• [Goal of the exercise] Extract every line below that contains the string "menu". Case counts.

[Data records]
====

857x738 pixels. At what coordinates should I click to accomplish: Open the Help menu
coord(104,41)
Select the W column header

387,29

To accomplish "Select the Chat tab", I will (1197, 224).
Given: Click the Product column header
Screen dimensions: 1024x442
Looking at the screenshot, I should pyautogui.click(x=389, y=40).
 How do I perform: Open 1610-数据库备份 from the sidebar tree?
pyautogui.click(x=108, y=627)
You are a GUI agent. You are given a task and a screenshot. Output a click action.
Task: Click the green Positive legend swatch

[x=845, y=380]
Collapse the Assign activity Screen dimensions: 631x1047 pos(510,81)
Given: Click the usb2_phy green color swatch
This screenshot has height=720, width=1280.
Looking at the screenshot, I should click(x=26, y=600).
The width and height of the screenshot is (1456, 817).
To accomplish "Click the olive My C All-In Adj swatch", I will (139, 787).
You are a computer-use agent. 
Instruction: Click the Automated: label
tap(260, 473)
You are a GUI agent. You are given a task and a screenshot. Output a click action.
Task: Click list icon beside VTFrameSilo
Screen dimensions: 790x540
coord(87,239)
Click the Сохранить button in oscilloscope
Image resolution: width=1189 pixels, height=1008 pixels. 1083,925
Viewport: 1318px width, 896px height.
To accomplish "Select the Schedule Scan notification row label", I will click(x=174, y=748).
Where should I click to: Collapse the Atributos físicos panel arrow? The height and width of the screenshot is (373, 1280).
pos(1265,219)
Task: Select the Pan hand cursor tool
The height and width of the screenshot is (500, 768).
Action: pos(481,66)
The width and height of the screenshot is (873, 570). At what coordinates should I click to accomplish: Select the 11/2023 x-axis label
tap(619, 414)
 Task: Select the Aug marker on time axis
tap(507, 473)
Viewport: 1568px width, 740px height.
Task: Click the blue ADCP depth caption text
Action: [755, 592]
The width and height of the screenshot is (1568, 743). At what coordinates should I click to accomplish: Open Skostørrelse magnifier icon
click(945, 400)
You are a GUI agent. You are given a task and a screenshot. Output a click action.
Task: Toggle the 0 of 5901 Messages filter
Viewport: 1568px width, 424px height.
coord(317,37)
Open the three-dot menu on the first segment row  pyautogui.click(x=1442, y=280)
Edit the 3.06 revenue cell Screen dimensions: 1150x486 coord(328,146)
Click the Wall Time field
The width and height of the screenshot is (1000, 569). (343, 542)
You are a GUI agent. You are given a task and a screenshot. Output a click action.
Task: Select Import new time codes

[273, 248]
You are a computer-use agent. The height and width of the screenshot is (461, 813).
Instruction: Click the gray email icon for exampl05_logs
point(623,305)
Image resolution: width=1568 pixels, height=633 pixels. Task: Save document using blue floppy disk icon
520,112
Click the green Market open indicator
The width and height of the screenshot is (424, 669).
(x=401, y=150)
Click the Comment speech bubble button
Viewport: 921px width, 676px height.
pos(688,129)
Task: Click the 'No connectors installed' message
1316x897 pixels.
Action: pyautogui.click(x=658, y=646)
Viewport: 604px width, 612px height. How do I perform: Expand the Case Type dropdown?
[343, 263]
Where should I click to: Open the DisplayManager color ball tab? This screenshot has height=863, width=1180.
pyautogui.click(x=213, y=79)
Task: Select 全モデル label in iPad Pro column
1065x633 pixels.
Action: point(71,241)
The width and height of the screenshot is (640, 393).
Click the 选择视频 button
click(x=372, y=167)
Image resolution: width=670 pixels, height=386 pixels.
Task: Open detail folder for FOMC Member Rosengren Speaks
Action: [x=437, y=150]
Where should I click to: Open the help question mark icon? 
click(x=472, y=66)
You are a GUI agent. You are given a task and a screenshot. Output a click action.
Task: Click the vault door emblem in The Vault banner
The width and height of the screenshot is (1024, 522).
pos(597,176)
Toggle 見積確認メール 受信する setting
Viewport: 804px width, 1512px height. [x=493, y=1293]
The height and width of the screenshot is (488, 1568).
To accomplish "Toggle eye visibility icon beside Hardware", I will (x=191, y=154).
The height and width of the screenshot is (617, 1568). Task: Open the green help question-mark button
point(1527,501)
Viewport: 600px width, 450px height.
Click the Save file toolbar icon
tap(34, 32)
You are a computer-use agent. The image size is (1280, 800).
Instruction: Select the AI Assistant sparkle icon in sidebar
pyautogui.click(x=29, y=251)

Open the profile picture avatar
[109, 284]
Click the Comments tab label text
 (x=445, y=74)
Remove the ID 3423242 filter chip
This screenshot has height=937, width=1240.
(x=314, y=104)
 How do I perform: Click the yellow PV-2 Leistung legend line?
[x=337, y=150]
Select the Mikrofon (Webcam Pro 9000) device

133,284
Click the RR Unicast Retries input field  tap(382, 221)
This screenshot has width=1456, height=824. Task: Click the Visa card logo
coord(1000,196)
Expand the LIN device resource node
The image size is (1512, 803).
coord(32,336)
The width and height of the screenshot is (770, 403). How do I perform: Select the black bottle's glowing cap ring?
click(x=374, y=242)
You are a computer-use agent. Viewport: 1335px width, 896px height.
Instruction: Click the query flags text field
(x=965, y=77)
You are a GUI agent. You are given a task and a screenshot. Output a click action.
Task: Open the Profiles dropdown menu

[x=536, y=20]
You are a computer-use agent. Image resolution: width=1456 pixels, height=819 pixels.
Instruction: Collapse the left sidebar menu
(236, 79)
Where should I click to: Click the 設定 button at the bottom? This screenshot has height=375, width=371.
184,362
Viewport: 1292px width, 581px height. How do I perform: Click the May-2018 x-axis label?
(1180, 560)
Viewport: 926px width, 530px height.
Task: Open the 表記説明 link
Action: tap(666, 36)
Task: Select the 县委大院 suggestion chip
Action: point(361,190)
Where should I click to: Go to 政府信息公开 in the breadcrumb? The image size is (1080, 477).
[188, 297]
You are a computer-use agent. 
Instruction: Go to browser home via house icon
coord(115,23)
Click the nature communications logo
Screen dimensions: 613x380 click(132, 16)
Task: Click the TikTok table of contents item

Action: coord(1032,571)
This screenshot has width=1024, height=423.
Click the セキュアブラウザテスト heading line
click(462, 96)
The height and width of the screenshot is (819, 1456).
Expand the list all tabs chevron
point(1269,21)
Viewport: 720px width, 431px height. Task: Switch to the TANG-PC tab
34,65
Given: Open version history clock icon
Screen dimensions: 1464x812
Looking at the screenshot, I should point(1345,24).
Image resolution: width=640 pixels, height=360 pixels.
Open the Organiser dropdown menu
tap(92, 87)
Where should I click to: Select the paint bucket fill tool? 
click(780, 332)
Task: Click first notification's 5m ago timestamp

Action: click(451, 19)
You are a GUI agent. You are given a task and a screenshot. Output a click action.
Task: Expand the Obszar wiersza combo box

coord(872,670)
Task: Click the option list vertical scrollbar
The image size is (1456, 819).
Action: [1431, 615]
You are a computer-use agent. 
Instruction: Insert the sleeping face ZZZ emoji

====

• [The solution]
857x738 pixels. At what coordinates should I click to accomplish: Open the Help menu
Open the three-dot menu on the first segment row  pyautogui.click(x=1442, y=280)
Task: Open the Profiles dropdown menu
Instruction: Collapse the left sidebar menu
Open the Organiser dropdown menu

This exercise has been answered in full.